=== Your task ===
Figure out the number of lines in the entries that hold the string "作品頁面", then give that number and nothing else.

▶

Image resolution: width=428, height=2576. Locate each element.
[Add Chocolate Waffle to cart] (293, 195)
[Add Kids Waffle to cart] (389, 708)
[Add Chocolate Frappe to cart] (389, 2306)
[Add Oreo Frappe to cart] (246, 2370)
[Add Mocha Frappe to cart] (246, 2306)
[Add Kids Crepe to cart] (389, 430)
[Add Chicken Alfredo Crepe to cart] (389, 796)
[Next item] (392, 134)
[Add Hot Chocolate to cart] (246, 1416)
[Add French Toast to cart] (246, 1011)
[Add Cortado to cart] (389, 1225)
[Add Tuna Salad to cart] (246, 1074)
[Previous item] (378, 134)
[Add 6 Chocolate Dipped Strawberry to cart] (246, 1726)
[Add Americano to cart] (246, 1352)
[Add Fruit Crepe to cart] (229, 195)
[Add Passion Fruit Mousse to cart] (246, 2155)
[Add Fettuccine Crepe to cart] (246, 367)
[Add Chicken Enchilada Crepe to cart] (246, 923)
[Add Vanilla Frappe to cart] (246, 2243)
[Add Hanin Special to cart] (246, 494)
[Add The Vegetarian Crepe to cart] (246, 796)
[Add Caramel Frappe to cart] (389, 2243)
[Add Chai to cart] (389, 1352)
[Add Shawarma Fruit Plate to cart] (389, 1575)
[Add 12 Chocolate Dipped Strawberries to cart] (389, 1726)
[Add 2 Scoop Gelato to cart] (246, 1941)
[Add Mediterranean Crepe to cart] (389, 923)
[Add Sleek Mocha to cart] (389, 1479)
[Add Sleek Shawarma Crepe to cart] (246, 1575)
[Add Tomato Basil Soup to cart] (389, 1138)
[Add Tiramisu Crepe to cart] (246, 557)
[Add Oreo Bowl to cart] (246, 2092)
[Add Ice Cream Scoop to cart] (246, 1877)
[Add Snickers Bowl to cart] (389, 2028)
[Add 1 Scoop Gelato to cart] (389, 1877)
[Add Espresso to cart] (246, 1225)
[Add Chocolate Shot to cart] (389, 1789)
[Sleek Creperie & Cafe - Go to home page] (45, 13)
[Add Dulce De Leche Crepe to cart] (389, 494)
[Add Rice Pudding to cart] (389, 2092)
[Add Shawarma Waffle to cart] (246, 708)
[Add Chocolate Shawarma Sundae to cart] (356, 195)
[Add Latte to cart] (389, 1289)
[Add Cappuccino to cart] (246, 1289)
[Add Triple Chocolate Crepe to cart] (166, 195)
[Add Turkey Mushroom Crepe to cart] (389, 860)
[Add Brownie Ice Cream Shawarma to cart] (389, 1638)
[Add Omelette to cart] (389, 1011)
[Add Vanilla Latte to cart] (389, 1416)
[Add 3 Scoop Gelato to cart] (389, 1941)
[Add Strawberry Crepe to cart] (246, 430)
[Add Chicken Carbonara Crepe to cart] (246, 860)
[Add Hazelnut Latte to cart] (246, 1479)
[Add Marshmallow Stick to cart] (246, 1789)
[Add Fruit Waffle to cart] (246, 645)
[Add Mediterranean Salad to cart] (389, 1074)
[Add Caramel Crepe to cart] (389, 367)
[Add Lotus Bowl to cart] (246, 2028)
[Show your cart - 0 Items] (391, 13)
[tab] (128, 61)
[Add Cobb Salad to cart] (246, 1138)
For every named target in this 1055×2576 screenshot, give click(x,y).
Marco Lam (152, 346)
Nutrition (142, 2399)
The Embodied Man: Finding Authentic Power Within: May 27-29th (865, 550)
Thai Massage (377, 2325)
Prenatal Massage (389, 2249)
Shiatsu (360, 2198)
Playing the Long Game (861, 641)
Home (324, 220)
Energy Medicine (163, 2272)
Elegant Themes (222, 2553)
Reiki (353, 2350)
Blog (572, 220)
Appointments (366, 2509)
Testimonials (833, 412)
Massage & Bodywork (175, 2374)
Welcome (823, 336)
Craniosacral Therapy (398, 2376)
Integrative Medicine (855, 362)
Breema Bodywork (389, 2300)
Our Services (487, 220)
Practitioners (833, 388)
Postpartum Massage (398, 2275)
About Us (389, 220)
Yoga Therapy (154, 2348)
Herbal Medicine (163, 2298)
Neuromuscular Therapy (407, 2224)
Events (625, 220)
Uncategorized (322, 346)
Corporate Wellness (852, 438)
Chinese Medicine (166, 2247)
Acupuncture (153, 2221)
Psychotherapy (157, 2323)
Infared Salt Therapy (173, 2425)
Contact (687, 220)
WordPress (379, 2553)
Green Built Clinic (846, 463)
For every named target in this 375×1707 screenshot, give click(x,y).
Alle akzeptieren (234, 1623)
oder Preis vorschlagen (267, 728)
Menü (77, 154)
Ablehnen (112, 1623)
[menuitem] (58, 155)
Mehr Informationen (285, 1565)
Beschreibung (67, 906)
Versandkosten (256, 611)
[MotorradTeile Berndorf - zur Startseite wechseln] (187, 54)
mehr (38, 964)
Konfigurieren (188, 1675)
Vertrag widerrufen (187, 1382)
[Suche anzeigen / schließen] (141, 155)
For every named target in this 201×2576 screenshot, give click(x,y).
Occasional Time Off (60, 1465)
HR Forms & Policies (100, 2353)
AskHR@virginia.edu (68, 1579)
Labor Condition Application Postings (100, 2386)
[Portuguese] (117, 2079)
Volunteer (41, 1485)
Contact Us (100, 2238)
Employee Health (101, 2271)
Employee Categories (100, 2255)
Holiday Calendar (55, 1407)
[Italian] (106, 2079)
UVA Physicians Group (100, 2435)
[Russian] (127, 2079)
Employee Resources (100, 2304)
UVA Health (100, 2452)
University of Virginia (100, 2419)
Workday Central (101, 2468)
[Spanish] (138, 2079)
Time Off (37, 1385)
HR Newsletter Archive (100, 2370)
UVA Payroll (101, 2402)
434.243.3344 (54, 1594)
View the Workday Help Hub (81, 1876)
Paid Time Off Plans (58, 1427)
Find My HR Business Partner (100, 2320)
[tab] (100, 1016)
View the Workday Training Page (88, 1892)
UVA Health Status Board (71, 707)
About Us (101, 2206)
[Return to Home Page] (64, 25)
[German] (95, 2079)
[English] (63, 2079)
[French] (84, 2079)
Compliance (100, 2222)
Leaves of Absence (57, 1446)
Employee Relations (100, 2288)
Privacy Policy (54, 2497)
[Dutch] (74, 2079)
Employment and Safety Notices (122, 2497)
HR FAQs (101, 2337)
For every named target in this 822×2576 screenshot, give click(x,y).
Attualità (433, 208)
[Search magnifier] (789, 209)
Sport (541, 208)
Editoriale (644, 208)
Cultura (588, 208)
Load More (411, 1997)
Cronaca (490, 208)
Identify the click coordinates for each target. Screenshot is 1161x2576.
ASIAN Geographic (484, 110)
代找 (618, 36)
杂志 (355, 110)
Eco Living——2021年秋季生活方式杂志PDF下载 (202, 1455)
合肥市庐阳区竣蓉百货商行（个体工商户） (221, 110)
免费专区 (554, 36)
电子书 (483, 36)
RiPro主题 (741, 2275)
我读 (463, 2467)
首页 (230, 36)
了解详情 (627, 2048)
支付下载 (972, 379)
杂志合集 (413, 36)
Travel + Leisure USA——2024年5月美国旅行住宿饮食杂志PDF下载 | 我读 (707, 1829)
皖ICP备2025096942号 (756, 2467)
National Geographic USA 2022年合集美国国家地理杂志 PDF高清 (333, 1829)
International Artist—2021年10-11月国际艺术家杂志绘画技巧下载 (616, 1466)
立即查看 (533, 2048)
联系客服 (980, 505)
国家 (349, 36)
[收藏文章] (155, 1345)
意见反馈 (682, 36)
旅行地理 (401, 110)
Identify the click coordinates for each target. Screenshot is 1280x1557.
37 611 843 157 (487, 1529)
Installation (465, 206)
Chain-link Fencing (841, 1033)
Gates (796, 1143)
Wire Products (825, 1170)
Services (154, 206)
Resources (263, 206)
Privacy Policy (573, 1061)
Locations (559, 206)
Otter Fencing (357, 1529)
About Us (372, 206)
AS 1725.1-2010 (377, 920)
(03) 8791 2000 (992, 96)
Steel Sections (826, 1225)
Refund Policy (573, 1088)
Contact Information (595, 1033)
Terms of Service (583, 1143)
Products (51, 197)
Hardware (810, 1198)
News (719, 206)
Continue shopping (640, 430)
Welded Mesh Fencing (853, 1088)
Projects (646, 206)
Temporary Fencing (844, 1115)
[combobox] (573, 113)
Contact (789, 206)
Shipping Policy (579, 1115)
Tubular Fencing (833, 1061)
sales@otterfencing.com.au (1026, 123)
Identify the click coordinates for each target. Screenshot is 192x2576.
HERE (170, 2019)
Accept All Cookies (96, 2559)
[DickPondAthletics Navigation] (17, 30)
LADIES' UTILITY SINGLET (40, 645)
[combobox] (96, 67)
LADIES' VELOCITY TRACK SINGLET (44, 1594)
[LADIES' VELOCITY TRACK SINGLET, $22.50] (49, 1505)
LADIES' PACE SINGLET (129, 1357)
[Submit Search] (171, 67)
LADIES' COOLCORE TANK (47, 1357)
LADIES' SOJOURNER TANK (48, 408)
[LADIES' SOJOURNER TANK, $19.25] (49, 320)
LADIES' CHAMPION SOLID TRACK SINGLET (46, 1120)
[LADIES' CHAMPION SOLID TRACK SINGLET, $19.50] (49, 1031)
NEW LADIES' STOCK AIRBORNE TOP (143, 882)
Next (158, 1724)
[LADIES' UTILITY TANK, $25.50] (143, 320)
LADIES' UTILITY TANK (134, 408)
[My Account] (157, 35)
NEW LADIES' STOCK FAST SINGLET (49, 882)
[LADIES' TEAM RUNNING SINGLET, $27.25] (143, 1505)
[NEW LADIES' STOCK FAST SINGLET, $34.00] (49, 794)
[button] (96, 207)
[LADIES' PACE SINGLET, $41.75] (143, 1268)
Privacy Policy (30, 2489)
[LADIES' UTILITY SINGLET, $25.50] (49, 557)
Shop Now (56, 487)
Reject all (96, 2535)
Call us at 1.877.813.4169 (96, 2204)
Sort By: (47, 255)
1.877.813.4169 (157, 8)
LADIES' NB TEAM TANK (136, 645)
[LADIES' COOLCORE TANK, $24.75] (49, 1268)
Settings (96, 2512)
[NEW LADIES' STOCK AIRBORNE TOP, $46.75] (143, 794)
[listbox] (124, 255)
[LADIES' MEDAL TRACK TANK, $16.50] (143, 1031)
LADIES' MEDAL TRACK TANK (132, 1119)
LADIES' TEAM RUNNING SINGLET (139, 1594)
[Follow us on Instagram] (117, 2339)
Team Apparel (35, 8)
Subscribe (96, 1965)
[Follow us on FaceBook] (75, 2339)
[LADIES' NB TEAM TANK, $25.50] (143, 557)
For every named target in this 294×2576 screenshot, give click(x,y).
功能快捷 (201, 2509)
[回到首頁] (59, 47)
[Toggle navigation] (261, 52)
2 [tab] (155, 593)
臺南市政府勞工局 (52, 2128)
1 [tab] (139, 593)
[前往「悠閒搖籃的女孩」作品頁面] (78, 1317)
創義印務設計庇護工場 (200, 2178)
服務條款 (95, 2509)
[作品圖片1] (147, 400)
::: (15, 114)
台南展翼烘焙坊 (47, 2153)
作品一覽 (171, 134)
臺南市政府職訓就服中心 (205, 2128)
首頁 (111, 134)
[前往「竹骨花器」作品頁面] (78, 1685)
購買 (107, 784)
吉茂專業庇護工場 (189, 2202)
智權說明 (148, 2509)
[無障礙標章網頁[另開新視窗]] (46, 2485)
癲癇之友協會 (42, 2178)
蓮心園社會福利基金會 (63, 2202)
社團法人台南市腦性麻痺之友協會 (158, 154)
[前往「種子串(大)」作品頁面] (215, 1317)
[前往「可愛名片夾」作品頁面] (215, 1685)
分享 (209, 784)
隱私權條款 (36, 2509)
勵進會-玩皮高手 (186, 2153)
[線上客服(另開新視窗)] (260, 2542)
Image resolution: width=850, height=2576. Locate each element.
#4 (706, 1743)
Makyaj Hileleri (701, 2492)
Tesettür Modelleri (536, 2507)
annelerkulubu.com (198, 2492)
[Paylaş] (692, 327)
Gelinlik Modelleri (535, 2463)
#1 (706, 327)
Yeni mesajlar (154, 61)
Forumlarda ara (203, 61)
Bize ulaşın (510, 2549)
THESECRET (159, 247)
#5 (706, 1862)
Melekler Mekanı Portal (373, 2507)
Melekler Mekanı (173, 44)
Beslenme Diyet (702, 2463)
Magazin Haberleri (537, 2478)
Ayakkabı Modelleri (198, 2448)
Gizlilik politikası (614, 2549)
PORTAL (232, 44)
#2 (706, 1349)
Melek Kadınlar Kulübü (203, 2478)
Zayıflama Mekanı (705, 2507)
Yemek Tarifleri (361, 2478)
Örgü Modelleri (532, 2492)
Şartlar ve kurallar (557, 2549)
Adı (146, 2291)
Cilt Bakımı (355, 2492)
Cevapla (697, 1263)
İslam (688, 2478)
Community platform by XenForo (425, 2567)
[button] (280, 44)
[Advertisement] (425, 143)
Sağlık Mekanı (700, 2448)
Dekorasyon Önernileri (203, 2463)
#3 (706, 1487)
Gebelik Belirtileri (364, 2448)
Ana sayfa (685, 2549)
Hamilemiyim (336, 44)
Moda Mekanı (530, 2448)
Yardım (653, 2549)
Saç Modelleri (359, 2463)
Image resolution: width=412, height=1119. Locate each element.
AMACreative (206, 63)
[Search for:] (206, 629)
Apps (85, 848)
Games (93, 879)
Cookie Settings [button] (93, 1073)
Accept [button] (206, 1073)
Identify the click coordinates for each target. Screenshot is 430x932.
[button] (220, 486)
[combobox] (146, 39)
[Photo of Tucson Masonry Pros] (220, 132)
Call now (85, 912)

◀

=== Completed exercise ===
4